COLLIER: I don't want to knock aid. It's part of the solution, not usually part of the problem. But I don't think that aid alone can fix the problem. It needs to be complemented by all the policies we have neglected. In Chad money clearly leaks into military spending, and the attempt to ring-fence it through the Chad-Cameroon pipeline deal in which civil society in Chad was given some limited rights of scrutiny promptly induced the government to change the rules enabling it to divert the money into the military. It is not necessarily even the fault of the president. For example, the Chad army has 60 generals for a tiny country: 60 because it's a way of co-opting the powerful people who make trouble. Once these people smell oil money, they are going to threaten to destabilize the country until they get their hands on it and they have the power to do so because coups and rebellions are easy in these situations. So, governments buy off the military to preserve themselves.
WORLD: Some celebrated the G8 summit at Gleneagles in July 2005 and its announcement of a doubling of aid, focused on infrastructure. You say such aid is likely to "amplify what is already a serious problem of misgovernance." Why?
COLLIER: The bottom billion need infrastructure, but unfortunately infrastructure projects are the most corrupt sector in the entire economy. Read, for example, the 2004 Annual Report of Transparency International which focused on the sector. Essentially, each project is unique and so very hard to monitor, and competitive bidding is easily gamed by changes in specifications after contracts have been awarded. A corrupt official agrees with a construction company in advance that the company will win the bidding with a low price but then the details of the contract will be renegotiated to give both the company and the official more money.
WORLD: You write that the large and trusted British charity Christian Aid opposed free trade and was "peddling the crudest images of Marxism," in alliance with governments of the bottom billions that "typically adopt high trade barriers . . . because they are one of the key sources of corruption." Are other Christian organizations bamboozled, and what kinds of deeper changes should they be looking for?
COLLIER: The major Christian organizations are not bamboozled. World Vision, which is by far the largest, strongly endorses The Bottom Billion (see the back cover) and invited me to address their annual board meeting. . . . Christian Aid has a severe accountability deficit-its advocacy is out of control. I suppose all those bishops are too busy to get their minds around the issues.
WORLD: You conclude that "aid cannot just be targeted for the photogenic social priorities; it has to be used to help countries break into export markets." What should Americans and Europeans do to provide aid rightly?

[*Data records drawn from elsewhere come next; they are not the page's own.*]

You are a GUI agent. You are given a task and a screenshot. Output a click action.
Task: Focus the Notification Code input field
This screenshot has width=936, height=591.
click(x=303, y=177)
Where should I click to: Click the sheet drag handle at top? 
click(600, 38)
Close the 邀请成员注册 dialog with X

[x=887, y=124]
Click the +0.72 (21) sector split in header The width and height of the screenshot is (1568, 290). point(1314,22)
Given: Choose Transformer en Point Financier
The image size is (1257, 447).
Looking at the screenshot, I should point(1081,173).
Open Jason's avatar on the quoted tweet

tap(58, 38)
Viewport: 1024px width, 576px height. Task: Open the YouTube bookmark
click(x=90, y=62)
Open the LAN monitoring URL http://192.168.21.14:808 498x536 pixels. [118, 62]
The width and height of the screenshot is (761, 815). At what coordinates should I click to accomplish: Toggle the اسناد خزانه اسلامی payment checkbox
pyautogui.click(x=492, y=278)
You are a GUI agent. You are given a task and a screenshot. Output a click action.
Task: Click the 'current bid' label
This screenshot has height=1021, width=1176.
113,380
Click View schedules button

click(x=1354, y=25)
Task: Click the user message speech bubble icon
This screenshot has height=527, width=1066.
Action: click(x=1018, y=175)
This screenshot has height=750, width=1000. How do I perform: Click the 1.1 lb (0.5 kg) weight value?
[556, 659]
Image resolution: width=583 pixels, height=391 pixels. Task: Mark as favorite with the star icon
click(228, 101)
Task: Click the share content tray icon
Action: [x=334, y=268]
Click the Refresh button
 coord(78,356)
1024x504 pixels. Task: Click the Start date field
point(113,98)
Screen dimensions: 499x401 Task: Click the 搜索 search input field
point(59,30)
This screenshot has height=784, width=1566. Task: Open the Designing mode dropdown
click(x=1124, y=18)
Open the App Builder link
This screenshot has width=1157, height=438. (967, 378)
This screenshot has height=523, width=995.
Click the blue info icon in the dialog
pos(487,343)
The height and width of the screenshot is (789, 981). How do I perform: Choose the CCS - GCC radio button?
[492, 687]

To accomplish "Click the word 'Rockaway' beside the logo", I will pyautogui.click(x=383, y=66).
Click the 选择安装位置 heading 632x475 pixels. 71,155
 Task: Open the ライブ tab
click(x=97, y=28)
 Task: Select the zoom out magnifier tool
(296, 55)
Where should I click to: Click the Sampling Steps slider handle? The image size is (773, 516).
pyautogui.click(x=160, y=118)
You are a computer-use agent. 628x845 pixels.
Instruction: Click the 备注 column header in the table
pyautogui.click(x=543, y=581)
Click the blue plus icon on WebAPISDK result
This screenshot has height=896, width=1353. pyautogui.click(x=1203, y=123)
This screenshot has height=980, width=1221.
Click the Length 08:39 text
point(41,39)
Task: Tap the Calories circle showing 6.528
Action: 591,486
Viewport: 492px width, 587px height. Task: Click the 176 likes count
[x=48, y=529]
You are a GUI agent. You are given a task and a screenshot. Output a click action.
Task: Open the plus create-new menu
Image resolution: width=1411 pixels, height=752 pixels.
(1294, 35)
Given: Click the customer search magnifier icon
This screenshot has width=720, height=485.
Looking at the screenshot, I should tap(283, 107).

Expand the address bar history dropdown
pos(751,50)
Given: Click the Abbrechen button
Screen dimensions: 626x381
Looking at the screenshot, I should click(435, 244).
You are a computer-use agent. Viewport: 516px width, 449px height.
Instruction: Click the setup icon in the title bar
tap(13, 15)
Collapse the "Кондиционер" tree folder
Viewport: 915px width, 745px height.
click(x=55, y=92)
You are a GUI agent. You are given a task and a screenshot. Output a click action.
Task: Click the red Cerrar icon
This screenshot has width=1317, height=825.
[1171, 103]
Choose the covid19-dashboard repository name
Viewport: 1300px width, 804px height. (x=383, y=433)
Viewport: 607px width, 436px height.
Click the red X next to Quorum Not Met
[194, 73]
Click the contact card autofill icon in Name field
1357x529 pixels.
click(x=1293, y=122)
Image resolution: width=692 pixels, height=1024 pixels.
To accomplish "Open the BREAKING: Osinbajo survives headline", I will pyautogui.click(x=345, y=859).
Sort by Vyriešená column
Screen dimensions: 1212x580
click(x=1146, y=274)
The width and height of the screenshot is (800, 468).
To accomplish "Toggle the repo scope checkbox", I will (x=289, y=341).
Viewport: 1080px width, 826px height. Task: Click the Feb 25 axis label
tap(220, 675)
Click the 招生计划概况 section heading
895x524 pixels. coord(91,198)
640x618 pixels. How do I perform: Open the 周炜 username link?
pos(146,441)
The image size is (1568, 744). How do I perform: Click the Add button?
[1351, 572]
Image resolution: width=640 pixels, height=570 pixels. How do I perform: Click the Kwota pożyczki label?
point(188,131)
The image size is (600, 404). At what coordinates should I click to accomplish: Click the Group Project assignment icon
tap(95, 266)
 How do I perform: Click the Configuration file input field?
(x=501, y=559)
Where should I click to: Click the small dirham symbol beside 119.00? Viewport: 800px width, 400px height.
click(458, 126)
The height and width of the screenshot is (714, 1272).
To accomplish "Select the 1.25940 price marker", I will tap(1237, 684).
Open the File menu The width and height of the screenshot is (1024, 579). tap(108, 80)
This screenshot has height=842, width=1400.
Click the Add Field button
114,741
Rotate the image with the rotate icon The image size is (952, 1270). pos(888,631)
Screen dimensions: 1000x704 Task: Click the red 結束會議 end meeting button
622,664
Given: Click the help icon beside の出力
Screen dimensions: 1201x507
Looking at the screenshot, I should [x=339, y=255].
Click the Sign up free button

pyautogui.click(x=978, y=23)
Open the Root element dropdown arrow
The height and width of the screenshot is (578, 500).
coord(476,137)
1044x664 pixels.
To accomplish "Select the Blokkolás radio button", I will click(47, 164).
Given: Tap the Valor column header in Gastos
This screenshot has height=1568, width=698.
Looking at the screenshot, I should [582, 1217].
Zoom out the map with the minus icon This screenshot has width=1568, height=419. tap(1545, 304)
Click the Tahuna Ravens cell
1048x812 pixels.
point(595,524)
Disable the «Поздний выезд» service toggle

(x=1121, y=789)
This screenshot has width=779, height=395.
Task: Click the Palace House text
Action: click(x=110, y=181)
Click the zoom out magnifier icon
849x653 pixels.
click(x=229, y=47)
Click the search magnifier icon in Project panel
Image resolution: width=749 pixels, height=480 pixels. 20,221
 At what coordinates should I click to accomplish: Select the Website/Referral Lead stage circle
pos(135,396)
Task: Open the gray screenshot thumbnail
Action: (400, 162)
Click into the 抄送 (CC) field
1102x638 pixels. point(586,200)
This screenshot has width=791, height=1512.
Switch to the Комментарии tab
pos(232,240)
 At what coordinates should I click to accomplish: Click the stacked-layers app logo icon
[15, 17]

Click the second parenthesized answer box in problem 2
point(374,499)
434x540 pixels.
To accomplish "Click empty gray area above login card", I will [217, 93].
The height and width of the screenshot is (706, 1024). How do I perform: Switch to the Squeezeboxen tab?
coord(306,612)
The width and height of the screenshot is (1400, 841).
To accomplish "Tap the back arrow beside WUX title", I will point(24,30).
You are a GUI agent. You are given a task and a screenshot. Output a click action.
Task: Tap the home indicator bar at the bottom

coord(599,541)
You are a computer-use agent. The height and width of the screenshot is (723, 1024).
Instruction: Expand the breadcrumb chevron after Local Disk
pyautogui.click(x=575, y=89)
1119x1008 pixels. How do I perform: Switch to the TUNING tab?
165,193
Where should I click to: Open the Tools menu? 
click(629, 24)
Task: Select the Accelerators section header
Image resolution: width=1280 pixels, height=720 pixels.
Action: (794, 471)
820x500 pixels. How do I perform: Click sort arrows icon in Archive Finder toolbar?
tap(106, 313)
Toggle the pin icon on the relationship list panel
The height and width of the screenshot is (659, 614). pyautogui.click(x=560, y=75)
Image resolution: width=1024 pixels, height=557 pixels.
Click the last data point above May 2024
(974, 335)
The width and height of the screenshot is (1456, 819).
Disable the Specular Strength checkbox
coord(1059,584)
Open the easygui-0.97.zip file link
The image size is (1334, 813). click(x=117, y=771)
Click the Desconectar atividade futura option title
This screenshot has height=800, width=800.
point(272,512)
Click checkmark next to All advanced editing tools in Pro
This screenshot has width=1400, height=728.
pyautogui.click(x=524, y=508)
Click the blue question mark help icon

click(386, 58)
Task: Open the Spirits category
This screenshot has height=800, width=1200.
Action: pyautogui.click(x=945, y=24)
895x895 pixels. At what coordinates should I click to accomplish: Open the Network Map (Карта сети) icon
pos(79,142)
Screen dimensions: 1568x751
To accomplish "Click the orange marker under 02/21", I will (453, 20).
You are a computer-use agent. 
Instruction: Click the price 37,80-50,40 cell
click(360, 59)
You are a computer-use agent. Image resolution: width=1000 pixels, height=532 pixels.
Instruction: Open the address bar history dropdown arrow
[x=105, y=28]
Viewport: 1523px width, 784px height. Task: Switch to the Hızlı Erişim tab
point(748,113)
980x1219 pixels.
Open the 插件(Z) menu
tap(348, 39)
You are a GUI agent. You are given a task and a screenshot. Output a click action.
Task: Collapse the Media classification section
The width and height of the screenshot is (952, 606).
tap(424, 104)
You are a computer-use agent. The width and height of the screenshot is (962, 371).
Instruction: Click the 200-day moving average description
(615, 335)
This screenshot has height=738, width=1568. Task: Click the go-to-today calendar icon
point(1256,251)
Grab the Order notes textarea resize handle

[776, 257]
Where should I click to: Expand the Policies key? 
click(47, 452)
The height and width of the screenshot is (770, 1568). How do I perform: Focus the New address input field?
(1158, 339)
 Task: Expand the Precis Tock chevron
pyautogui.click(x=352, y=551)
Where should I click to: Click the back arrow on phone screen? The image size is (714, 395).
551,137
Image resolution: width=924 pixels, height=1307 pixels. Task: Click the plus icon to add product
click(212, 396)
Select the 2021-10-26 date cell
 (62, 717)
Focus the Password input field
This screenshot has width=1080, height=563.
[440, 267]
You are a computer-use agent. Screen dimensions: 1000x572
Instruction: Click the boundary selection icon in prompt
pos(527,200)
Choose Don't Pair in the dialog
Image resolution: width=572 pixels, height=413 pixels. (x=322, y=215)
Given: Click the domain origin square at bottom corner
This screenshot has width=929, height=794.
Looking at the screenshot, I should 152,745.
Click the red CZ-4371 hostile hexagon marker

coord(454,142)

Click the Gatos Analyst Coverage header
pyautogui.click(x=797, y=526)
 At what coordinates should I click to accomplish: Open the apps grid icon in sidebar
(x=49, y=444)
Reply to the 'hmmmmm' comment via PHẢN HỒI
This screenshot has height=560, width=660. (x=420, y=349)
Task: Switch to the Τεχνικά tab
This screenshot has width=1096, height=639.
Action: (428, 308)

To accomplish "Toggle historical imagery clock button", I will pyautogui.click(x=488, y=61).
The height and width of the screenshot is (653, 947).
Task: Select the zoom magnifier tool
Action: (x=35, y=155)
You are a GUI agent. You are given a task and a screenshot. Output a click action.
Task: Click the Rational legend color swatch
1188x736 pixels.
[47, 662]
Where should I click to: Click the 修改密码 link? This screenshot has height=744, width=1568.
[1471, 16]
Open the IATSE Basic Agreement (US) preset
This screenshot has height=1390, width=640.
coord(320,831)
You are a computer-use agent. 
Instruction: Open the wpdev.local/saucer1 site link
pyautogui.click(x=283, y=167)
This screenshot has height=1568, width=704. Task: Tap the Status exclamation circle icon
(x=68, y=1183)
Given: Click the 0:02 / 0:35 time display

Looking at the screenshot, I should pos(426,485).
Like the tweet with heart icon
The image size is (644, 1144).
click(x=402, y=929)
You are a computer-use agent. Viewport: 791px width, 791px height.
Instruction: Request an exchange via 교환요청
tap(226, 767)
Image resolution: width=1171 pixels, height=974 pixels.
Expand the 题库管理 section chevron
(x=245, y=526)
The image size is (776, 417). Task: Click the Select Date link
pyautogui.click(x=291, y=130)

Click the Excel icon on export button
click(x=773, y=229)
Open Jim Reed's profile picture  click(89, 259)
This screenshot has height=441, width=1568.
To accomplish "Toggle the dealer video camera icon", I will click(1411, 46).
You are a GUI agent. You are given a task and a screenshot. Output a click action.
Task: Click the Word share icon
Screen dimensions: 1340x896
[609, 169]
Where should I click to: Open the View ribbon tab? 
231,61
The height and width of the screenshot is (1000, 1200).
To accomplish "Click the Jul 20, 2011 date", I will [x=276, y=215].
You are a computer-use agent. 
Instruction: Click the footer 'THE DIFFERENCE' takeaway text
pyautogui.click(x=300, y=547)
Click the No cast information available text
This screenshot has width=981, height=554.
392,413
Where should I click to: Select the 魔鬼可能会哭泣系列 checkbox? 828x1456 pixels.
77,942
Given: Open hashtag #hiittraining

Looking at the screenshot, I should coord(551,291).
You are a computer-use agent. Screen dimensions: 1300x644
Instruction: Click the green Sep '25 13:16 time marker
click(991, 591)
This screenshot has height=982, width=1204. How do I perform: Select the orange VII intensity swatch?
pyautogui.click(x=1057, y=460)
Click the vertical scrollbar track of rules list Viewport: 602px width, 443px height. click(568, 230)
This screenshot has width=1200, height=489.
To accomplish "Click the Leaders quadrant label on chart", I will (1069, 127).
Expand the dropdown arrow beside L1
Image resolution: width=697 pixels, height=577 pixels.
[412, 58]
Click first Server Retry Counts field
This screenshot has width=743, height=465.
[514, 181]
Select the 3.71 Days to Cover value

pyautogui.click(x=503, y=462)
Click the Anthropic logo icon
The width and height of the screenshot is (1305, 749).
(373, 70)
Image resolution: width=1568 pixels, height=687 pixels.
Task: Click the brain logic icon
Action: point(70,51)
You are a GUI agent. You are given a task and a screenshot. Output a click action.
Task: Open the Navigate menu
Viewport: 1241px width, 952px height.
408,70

COLLIER: Each country needs a focused development strategy and aid needs to fit into this strategy. This will differ between countries. For example, I am just back from Ghana where they have a real chance of getting garments exports established big-time, using the market access to the U.S. afforded by the African Growth Opportunity Act. For this opportunity to be taken, Ghana will need much better export infrastructure for garments-e.g., a well-functioning port and a cluster nearby where power is reliable and transport links are good. This would be a good use for aid.